In situations where text alone identifies a third party - such as an email address or a domain name - an attacker could use a mimicked identifier to be an imposter of that third party.
Someone could theoretically mimic a stolen copy of text to evade auto-detection software, as that software would not likely consider it to be a match to any original source.
In a context where anti-spam software bases detection on matches of common phrases, a spammer could mimic spam text in a different way every time so that the anti-spam software never considers it a match to known spam.
If someone, for either just or malevolent reasons, wants to evade text being meaningfully indexed by a search engine, they could mimic it. Even though the search engine would successfully index it, no usual search terms would subsequently succeed in finding a match.
In contexts sensitive to the above issues, several approaches could be taken:
- As mimic is already able to do, check for unusual or suspicious characters that are in unexpected Unicode ranges.

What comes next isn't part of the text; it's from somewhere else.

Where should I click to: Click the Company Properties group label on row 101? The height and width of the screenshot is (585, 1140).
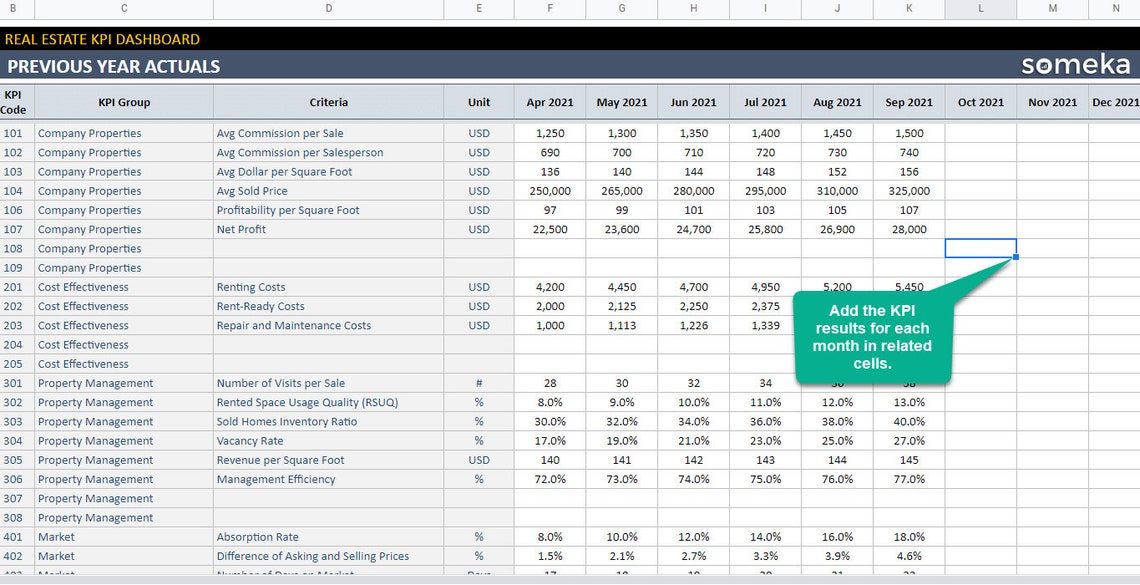(90, 133)
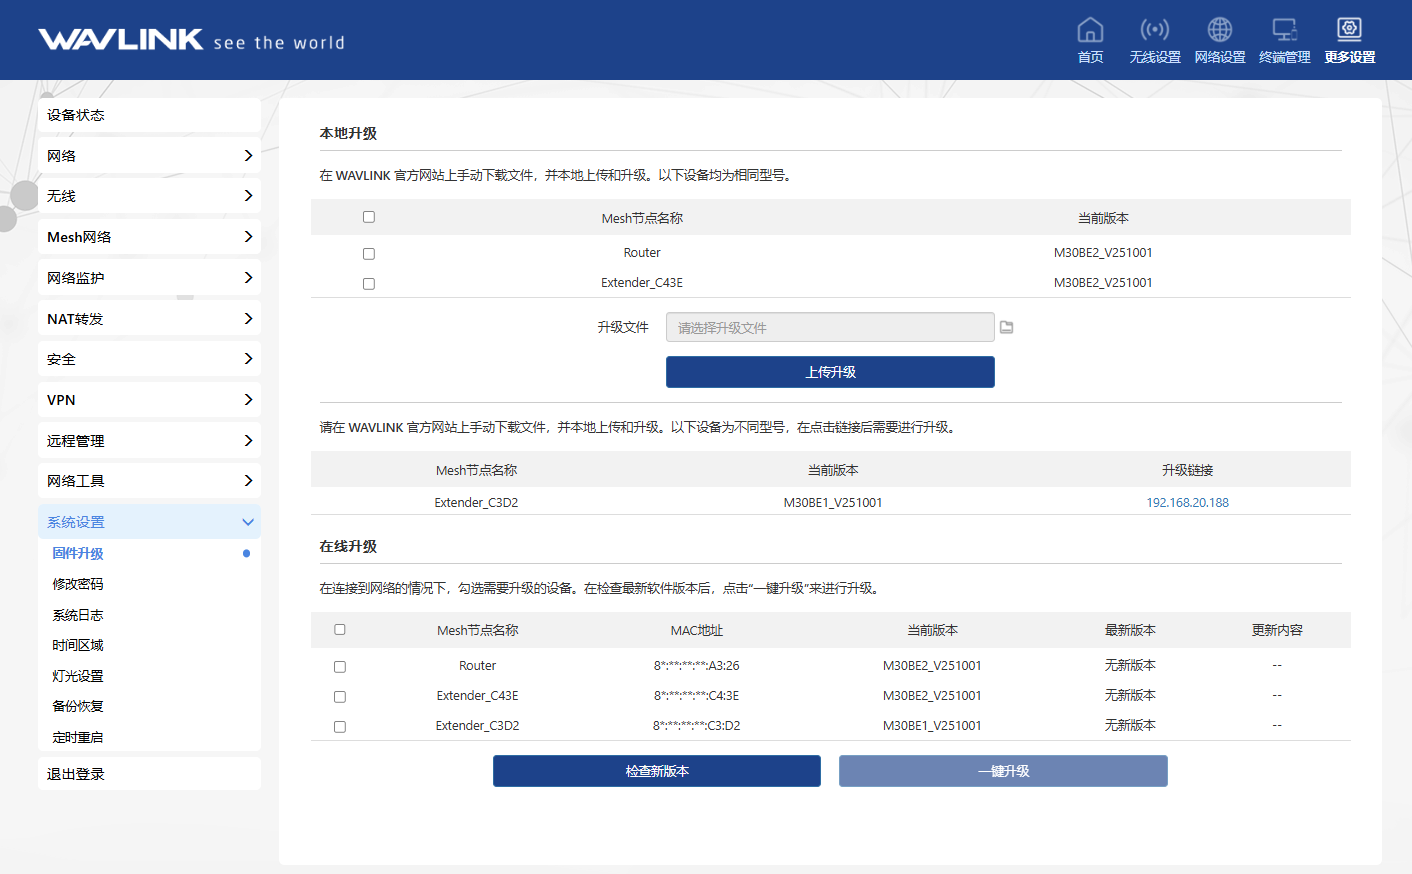Open Terminal Management (终端管理) icon
The height and width of the screenshot is (874, 1412).
coord(1284,30)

- Again, as mimic is already able to do, attempt to replace such characters with characters that are considered more conventional.
- Maintain and utilize an index of known popular "truth" terms (e.g. google.com), and warn if a potential homoglyph attack is attempting to spoof such a truth term.
- As a heavier, more general solution, apply a round-trip render->OCR algorithm to check for discrepancies.
For code editing in particular:
- vim-troll-stopper: vim plugin that alerts you by highlighting "troll" Unicode characters in red.
-
emacs-unicode-troll-stopper Emacs port of
vim-troll-stopper
.
[Wikipedia: Unicode Equivalence] (https://en.wikipedia.org/wiki/Unicode_equivalence)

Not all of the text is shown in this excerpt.